→ **ACTIVITY LIST**:
a: According to the biotech crops passage, why do European consumers place little trust in scientists' assurances that the crops are safe? Answer in one to three sentences.
b: From the biotech crops passage, return the text starting at "An overwhelming body" and ending at "matters is low.".
c: Resume the passage on the WTO ruling and biotech crops, picking up after its last sentence.

→ **PASSAGE FOR REVIEW**:
_ _ _ _
Past U.S. attempts to push biotech crops have provoked intense backlash by European consumers, and some anti-biotech groups predicted that the same thing would happen again as they assailed yesterday's ruling and the trade case that led to it. Lori Wallach, director of Global Trade Watch in Washington, part of a network of consumer groups founded by Ralph Nader, denounced the WTO panel's application of "retrograde rules" in an attempt "to force Frankenfoods on the rest of the world regardless of what consumers and their elected representatives say."
Biotech crops first came to market in the United States in the mid-1990s. The large majority of those developed so far have been commercial failures, but a few developed by Monsanto Co., Syngenta AG and other big agricultural firms have been runaway successes. They include gene-altered varieties of corn, soybeans, cotton and canola. Genes from other species have been inserted into these crops to allow them to better resist weeds and insects. Some of the crops, notably cotton, require substantially less chemical treatment and are seen by their backers as having environmental benefits.
An overwhelming body of scientific opinion -- including regulators at the European Food Safety Authority and scientific institutes in most European countries -- holds that the crops are safe to eat and pose only minor environmental risks. But European consumers were burned by food-safety scandals in the 1990s involving dioxin-laced chickens, beef capable of causing a fatal brain disease, and other disasters in which they were initially assured that the foods were safe. Their trust in the opinion of European, much less American, scientists on such matters is low.
Controversy over the U.S.-led movement toward planting biotech crops exploded in Europe in 1998. Several crops had been approved by then and the United States still sells tons of such crops to Europe every year, but the European Union stalled new approvals for six years, from 1998 to 2004. Six countries issued national bans even on crops that had already received Europe-wide approval.
It was those actions that the United States and its allies challenged, citing WTO rules that say new products must be considered expeditiously and can be banned only on sound scientific grounds.
_ _ _ _
→ **DATA UNDER STUDY**:
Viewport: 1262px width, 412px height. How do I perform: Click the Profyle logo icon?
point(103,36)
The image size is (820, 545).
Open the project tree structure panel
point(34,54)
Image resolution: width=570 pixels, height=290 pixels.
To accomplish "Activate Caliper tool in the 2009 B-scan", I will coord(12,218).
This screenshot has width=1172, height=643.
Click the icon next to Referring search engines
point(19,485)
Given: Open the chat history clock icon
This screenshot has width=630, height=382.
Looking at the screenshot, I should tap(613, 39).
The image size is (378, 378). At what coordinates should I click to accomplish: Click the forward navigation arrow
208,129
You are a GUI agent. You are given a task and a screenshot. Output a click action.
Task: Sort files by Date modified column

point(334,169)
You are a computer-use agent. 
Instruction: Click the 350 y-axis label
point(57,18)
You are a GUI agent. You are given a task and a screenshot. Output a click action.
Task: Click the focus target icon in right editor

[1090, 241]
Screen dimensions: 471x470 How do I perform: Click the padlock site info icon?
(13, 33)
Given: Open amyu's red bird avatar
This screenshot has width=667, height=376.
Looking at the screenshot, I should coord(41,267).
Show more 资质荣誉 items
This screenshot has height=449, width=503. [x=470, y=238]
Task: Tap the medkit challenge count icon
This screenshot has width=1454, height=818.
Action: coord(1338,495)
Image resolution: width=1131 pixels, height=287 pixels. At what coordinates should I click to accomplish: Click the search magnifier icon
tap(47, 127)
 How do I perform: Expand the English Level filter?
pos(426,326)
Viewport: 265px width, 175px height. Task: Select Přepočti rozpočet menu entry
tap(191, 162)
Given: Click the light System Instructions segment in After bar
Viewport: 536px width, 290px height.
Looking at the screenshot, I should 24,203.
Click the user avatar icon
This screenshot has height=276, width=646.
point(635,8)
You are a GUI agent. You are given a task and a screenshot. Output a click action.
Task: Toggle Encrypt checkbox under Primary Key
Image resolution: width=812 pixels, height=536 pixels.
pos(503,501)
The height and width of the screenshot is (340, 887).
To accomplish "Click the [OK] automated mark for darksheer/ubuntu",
_ _ _ _
→ **ANSWERS GIVEN**:
a: In the 1990s, European consumers were hurt by food-safety scandals, including dioxin-laced chickens and beef capable of causing a fatal brain disease. In those disasters they had first been assured that the foods were safe. As a result, their trust in European scientists' opinions on such matters is low, and their trust in American scientists is even lower.

b:
An overwhelming body of scientific opinion -- including regulators at the European Food Safety Authority and scientific institutes in most European countries -- holds that the crops are safe to eat and pose only minor environmental risks. But European consumers were burned by food-safety scandals in the 1990s involving dioxin-laced chickens, beef capable of causing a fatal brain disease, and other disasters in which they were initially assured that the foods were safe. Their trust in the opinion of European, much less American, scientists on such matters is low.

c:
European regulators contend that even if the rules the United States challenged amounted to an illegal moratorium, the European ban was effectively lifted by a stringent new regulatory framework that took effect in 2004. The trade panel "has recognized that the alleged moratorium has ceased to exist," a European Commission official said last night. "Our sense is, it's a mixed bag. In some respects, the panel is upholding our positions."
The United States acknowledges that Europe, under the 2004 rules, appears to have lifted its moratorium, at least technically, and is now moving forward in considering biotech crops. But the United States contends that the process is still too slow and the regulatory standards are unreasonable given that the crops, which Europeans refer to as genetically modified organisms, or GMOs, pose few risks.
"The U.S. appears not to like the E.U. authorization regime, which it considers to be too stringent, simply because it takes longer to approve a GMO in Europe than in the U.S.." the European Union said in a briefing document. "The U.S. appears to believe that GMOs that are considered to be safe in the U.S. should be de facto deemed to be safe for the rest of the world."
In practice, Spain is the only European country growing any significant amounts of biotech crops. Virtually no foods containing such ingredients appear on European grocery shelves, and some applications to allow such crops have been pending in Europe for a decade.
"When you have products that are still languishing from the mid-1990s, obviously we think there's a problem that has to be addressed," a U.S. trade official said late yesterday.